Historians believe that the first white settler put down roots in the area now encompassed by Anson in 1740. Prior to that time, this land was the domain of the Catawba Indians. And so, in this ancient county, it is fitting that Anson’s oldest haunted spot should be associated with its Indian residents of long ago.
Approximately three and a half miles northeast of the county seat of Wadesboro, NC 742 crosses Gould’s Fork Creek. Located not far from the highway bridge in an almost inaccessible location is a small, spooky cave that has been the site of strange happenings and bizarre tales since the arrival of Anson’s first permanent settlers.
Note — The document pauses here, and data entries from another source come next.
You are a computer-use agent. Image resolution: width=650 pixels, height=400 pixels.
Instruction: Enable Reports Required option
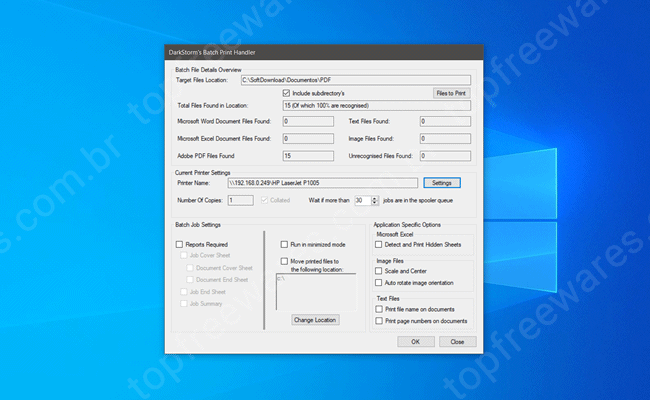pos(180,244)
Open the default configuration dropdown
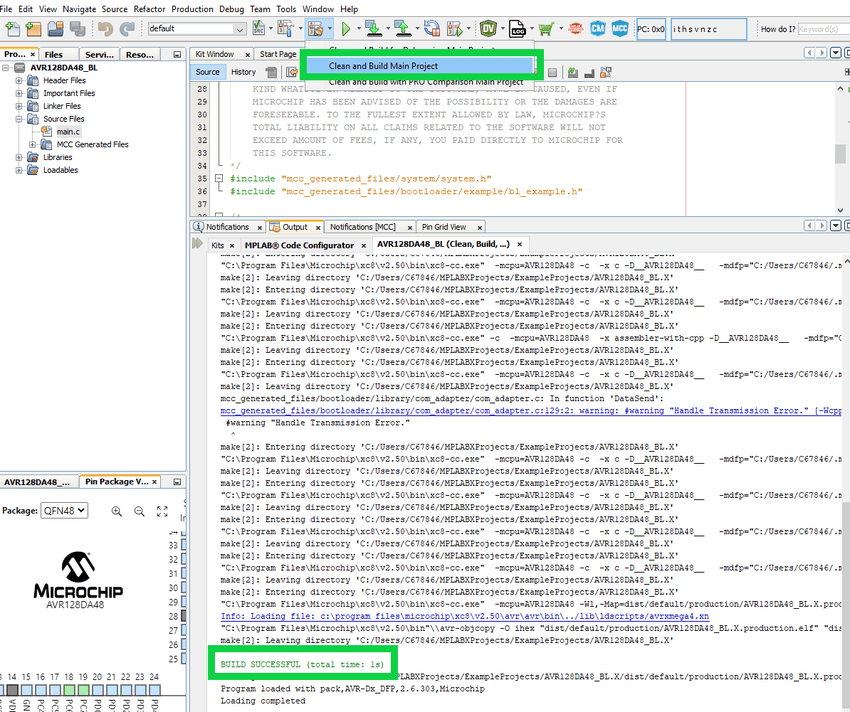 pos(190,28)
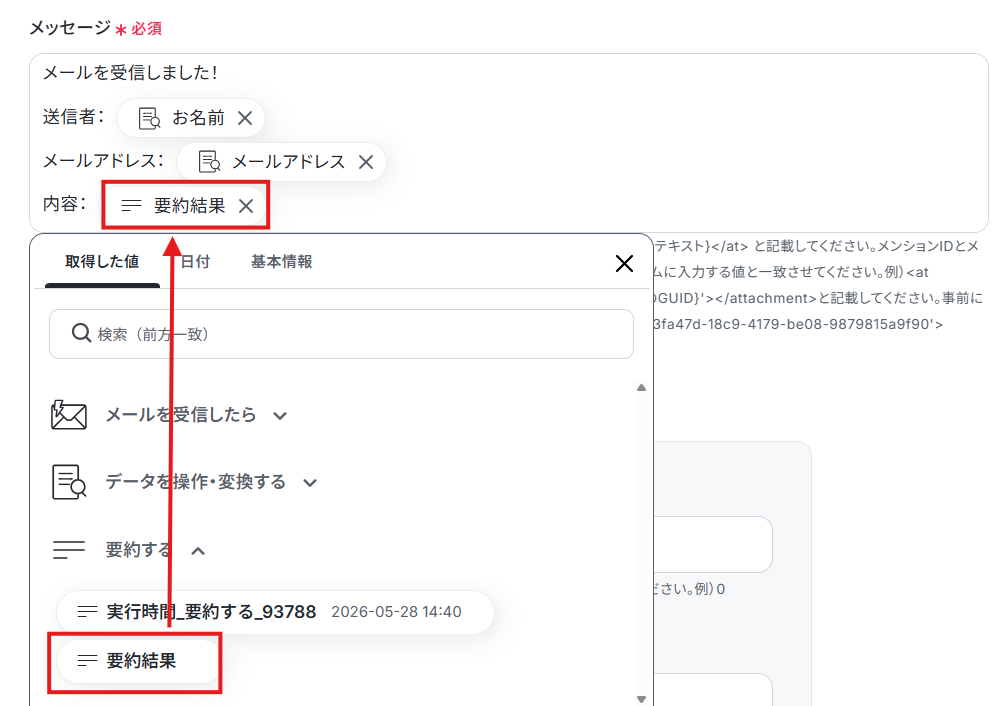Click the mail envelope icon for メールを受信したら
Screen dimensions: 1001x706
tap(68, 415)
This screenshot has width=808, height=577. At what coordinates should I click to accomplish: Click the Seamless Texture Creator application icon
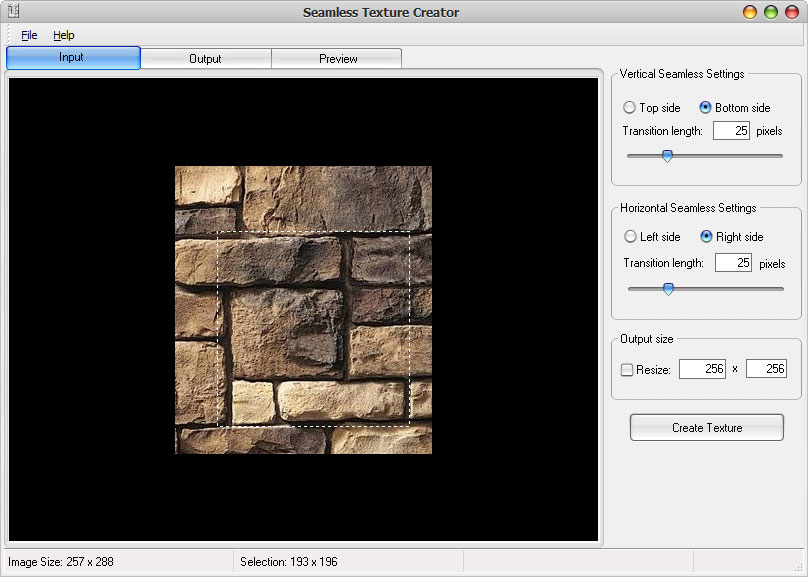click(x=13, y=11)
Catawba hunting parties in search of shelter are said to have carved the cavern out of solid rock. In its dark, damp, creepy interior is a single room. It measures roughly eight by ten feet and has enough clearance for a man of average height to walk in relative comfort. Strange markings—not the usual graffiti—are on the walls. Odd-shaped holes in the cavern are said to have held the peace pipes of the Indians.
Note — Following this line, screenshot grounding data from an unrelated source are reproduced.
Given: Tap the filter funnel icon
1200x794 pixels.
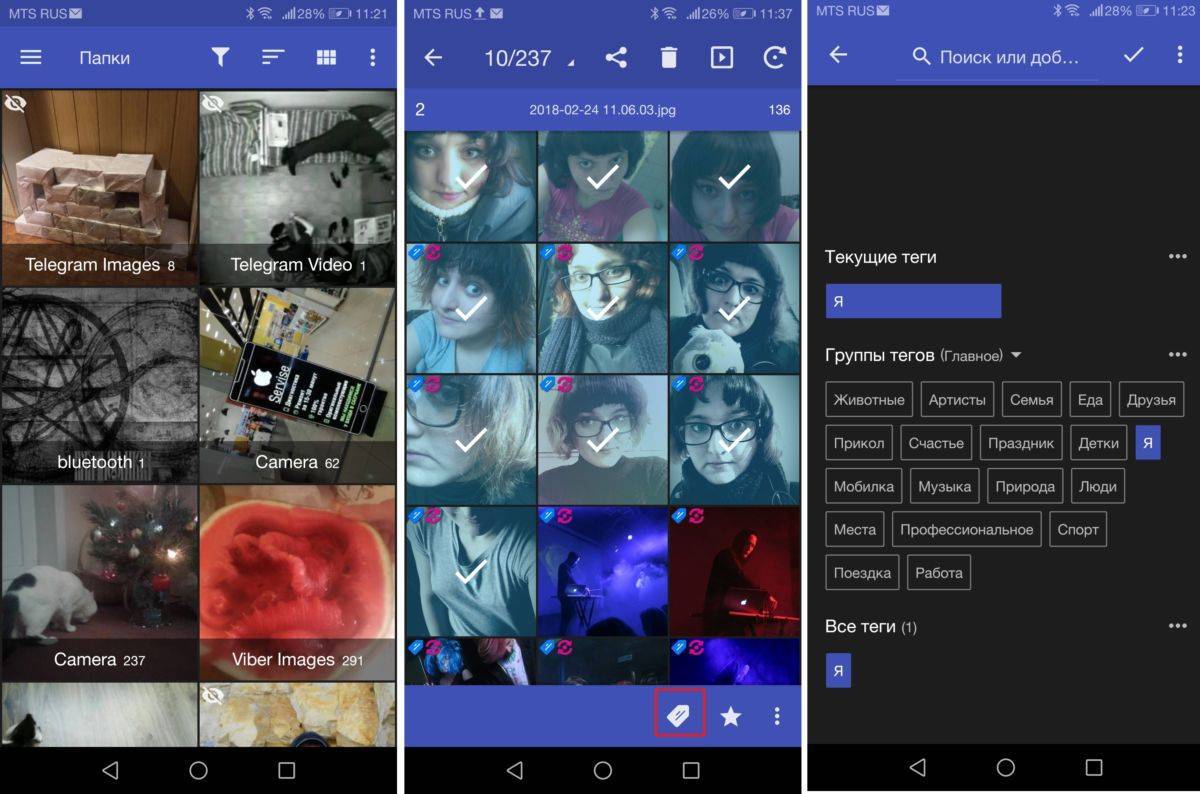Looking at the screenshot, I should point(220,58).
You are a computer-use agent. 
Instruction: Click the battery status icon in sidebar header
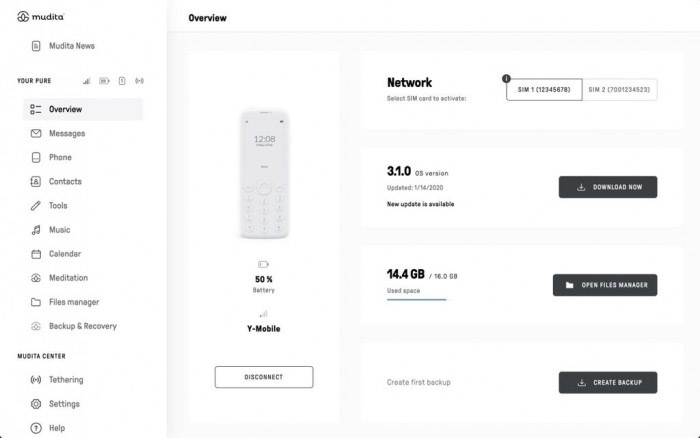point(104,81)
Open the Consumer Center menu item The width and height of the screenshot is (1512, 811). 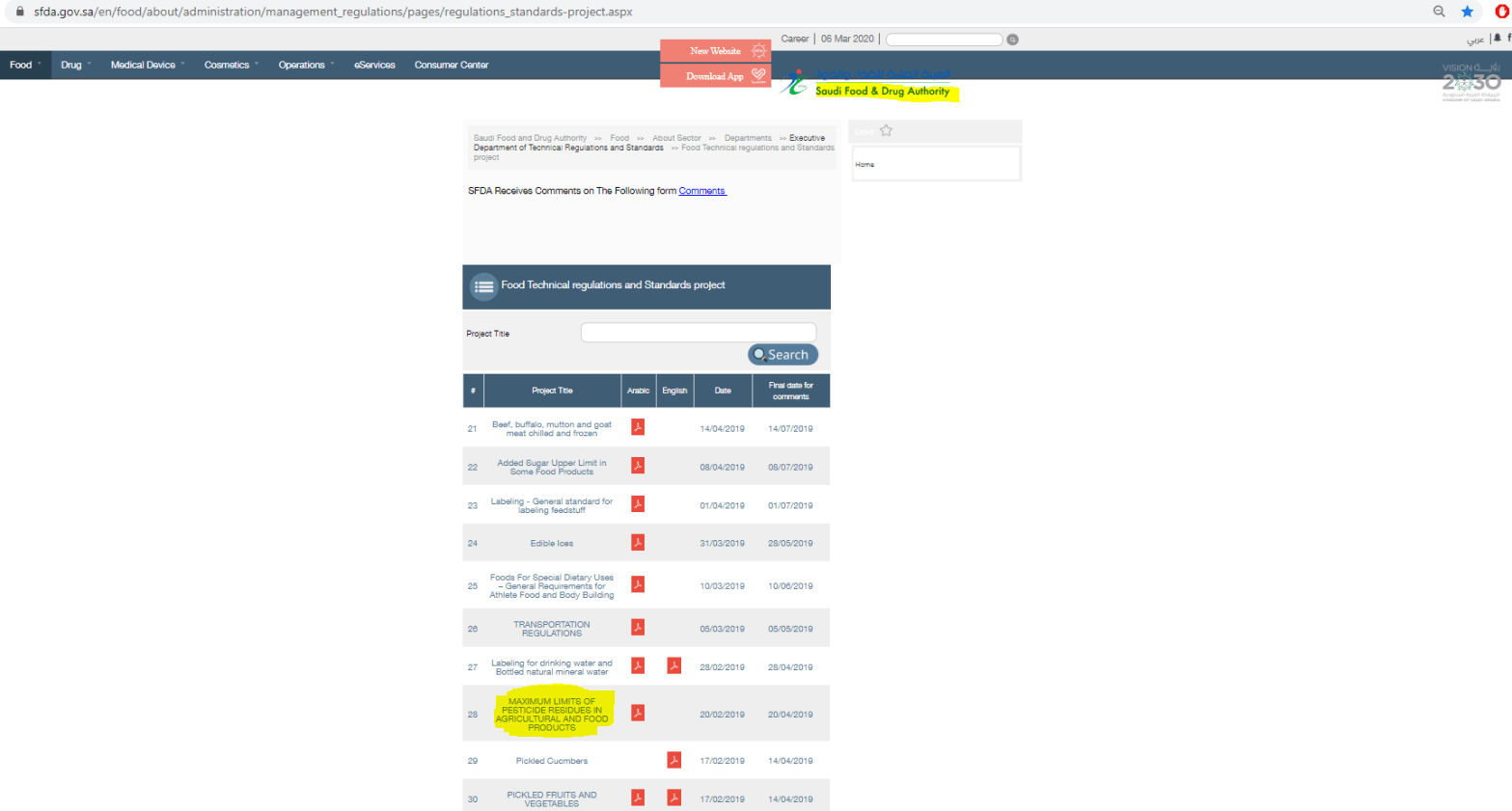[x=451, y=65]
While camping here, the Catawbas reportedly buried gold on the surrounding property. As a result, the adjacent landscape is pockmarked with many holes—evidence of the treasure hunting that has gone on here. As far as anyone knows, none of the precious metal hidden by the Indians has ever been found. And for good reason. Few people who have mustered the courage to venture to this ominous place have lingered long, for phantom voices emanate from the vicinity of the cave. The strange voices are said to belong to Indian spirits who gather at the site to discuss their gold.
A man whose house stood nearby refused to rebuild his dwelling in the mid-1950s after the original structure burned. Instead, he chose to live elsewhere because of the frightening voices coming from the Indian Rock, as the cave is known locally.
There is more to the legend. After the Catawbas were forced to abandon the cave following the influx of white settlers, the darkest, most menacing of all supernatural forces took up residence at the Indian Rock. The devil himself slept in the cave and used a nearby natural stone floor as his racetrack. Close by is an enormous, flat rock set flush with the ground. Much in the tradition of the more famous Devil’s Tramping Ground in Chatham County, items placed on the stone bed during daylight hours mysteriously vanish when darkness engulfs this desolate place. Area residents claim that Satan removes the objects when he uses his racetrack under cover of night.
So remote and so hidden are the cave and the racetrack that they are almost impossible to find. Maybe that is as it should be. Most folks in Anson County agree that it is best to leave both the ghosts of the Catawbas, who guard hidden gold, and the devil, who amuses himself at his stone race course, to their supernatural devices at this place called Indian Rock.